▶ DIRECTIONS FOR THIS TASK: Copy out every line of the records below word for word.

=== PROVIDED MATERIAL ===

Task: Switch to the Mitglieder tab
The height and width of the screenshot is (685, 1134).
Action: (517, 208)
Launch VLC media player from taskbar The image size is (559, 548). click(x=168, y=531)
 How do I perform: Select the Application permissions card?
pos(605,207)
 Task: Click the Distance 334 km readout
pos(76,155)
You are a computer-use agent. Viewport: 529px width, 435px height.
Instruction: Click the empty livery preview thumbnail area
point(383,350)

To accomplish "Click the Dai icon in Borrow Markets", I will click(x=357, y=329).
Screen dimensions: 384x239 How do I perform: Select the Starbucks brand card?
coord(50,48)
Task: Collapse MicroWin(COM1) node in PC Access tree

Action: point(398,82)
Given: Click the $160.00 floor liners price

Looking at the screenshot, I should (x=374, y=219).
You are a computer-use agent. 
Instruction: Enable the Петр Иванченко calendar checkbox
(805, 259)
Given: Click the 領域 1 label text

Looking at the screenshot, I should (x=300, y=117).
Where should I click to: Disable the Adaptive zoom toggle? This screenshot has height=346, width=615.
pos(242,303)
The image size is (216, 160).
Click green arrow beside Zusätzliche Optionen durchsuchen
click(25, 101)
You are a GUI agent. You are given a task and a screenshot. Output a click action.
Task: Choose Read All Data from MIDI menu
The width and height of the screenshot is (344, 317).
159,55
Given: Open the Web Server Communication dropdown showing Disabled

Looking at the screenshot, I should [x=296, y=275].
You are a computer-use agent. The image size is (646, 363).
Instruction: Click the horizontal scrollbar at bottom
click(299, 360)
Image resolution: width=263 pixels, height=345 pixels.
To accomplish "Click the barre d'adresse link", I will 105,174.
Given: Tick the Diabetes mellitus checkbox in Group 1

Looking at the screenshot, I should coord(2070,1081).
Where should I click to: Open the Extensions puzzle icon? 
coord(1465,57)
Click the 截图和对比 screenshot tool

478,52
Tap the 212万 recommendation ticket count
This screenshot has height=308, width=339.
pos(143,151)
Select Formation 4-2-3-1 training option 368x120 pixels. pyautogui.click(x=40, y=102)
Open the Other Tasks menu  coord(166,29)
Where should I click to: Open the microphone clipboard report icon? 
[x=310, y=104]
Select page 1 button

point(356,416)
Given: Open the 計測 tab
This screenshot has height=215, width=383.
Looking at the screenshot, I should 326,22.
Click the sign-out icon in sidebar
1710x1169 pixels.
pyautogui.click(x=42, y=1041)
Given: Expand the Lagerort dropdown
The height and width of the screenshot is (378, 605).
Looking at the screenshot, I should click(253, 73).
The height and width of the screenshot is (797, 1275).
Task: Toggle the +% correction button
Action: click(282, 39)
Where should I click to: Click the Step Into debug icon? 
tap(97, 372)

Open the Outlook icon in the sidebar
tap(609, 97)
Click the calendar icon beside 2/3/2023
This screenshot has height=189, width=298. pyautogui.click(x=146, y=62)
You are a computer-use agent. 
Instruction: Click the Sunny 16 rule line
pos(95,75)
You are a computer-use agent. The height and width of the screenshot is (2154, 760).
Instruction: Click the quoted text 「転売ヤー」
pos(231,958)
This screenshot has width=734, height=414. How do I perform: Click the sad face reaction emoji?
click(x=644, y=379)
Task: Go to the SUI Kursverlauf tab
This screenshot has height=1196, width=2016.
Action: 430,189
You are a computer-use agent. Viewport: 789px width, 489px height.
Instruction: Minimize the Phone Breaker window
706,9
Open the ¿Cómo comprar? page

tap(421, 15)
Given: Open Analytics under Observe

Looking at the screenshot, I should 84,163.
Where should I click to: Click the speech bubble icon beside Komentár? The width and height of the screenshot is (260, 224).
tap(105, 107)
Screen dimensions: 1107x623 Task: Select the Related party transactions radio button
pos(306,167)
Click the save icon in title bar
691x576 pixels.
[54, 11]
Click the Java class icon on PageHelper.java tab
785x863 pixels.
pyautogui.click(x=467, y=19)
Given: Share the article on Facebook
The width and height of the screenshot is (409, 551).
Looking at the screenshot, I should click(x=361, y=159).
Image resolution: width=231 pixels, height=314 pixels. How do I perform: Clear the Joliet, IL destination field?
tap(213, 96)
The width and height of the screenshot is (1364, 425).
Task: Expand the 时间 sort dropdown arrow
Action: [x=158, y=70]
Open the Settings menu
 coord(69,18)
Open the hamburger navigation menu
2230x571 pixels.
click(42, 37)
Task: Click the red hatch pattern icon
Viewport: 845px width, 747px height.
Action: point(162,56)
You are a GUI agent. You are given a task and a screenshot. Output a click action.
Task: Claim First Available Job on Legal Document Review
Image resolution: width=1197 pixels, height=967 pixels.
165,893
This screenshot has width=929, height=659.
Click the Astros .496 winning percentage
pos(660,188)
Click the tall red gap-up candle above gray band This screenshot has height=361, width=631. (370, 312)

===

▶ ANSWER TO THIS EXERCISE:
Task: Switch to the Mitglieder tab
The height and width of the screenshot is (685, 1134).
Action: (517, 208)
Launch VLC media player from taskbar The image size is (559, 548). click(x=168, y=531)
 How do I perform: Select the Application permissions card?
pos(605,207)
 Task: Click the Distance 334 km readout
pos(76,155)
You are a computer-use agent. Viewport: 529px width, 435px height.
Instruction: Click the empty livery preview thumbnail area
point(383,350)

To accomplish "Click the Dai icon in Borrow Markets", I will click(x=357, y=329).
Screen dimensions: 384x239 How do I perform: Select the Starbucks brand card?
coord(50,48)
Task: Collapse MicroWin(COM1) node in PC Access tree

Action: point(398,82)
Given: Click the $160.00 floor liners price

Looking at the screenshot, I should (x=374, y=219).
You are a computer-use agent. 
Instruction: Enable the Петр Иванченко calendar checkbox
(805, 259)
Given: Click the 領域 1 label text

Looking at the screenshot, I should (x=300, y=117).
Where should I click to: Disable the Adaptive zoom toggle? This screenshot has height=346, width=615.
pos(242,303)
The image size is (216, 160).
Click green arrow beside Zusätzliche Optionen durchsuchen
click(25, 101)
You are a GUI agent. You are given a task and a screenshot. Output a click action.
Task: Choose Read All Data from MIDI menu
The width and height of the screenshot is (344, 317).
159,55
Given: Open the Web Server Communication dropdown showing Disabled

Looking at the screenshot, I should [x=296, y=275].
You are a computer-use agent. The image size is (646, 363).
Instruction: Click the horizontal scrollbar at bottom
click(299, 360)
Image resolution: width=263 pixels, height=345 pixels.
To accomplish "Click the barre d'adresse link", I will 105,174.
Given: Tick the Diabetes mellitus checkbox in Group 1

Looking at the screenshot, I should coord(2070,1081).
Where should I click to: Open the Extensions puzzle icon? 
coord(1465,57)
Click the 截图和对比 screenshot tool

478,52
Tap the 212万 recommendation ticket count
This screenshot has height=308, width=339.
pos(143,151)
Select Formation 4-2-3-1 training option 368x120 pixels. pyautogui.click(x=40, y=102)
Open the Other Tasks menu  coord(166,29)
Where should I click to: Open the microphone clipboard report icon? 
[x=310, y=104]
Select page 1 button

point(356,416)
Given: Open the 計測 tab
This screenshot has height=215, width=383.
Looking at the screenshot, I should 326,22.
Click the sign-out icon in sidebar
1710x1169 pixels.
pyautogui.click(x=42, y=1041)
Given: Expand the Lagerort dropdown
The height and width of the screenshot is (378, 605).
Looking at the screenshot, I should click(253, 73).
The height and width of the screenshot is (797, 1275).
Task: Toggle the +% correction button
Action: click(282, 39)
Where should I click to: Click the Step Into debug icon? 
tap(97, 372)

Open the Outlook icon in the sidebar
tap(609, 97)
Click the calendar icon beside 2/3/2023
This screenshot has height=189, width=298. pyautogui.click(x=146, y=62)
You are a computer-use agent. 
Instruction: Click the Sunny 16 rule line
pos(95,75)
You are a computer-use agent. The height and width of the screenshot is (2154, 760).
Instruction: Click the quoted text 「転売ヤー」
pos(231,958)
This screenshot has width=734, height=414. How do I perform: Click the sad face reaction emoji?
click(x=644, y=379)
Task: Go to the SUI Kursverlauf tab
This screenshot has height=1196, width=2016.
Action: 430,189
You are a computer-use agent. Viewport: 789px width, 489px height.
Instruction: Minimize the Phone Breaker window
706,9
Open the ¿Cómo comprar? page

tap(421, 15)
Given: Open Analytics under Observe

Looking at the screenshot, I should 84,163.
Where should I click to: Click the speech bubble icon beside Komentár? The width and height of the screenshot is (260, 224).
tap(105, 107)
Screen dimensions: 1107x623 Task: Select the Related party transactions radio button
pos(306,167)
Click the save icon in title bar
691x576 pixels.
[54, 11]
Click the Java class icon on PageHelper.java tab
785x863 pixels.
pyautogui.click(x=467, y=19)
Given: Share the article on Facebook
The width and height of the screenshot is (409, 551).
Looking at the screenshot, I should click(x=361, y=159).
Image resolution: width=231 pixels, height=314 pixels. How do I perform: Clear the Joliet, IL destination field?
tap(213, 96)
The width and height of the screenshot is (1364, 425).
Task: Expand the 时间 sort dropdown arrow
Action: [x=158, y=70]
Open the Settings menu
 coord(69,18)
Open the hamburger navigation menu
2230x571 pixels.
click(42, 37)
Task: Click the red hatch pattern icon
Viewport: 845px width, 747px height.
Action: point(162,56)
You are a GUI agent. You are given a task and a screenshot. Output a click action.
Task: Claim First Available Job on Legal Document Review
Image resolution: width=1197 pixels, height=967 pixels.
165,893
This screenshot has width=929, height=659.
Click the Astros .496 winning percentage
pos(660,188)
Click the tall red gap-up candle above gray band This screenshot has height=361, width=631. (370, 312)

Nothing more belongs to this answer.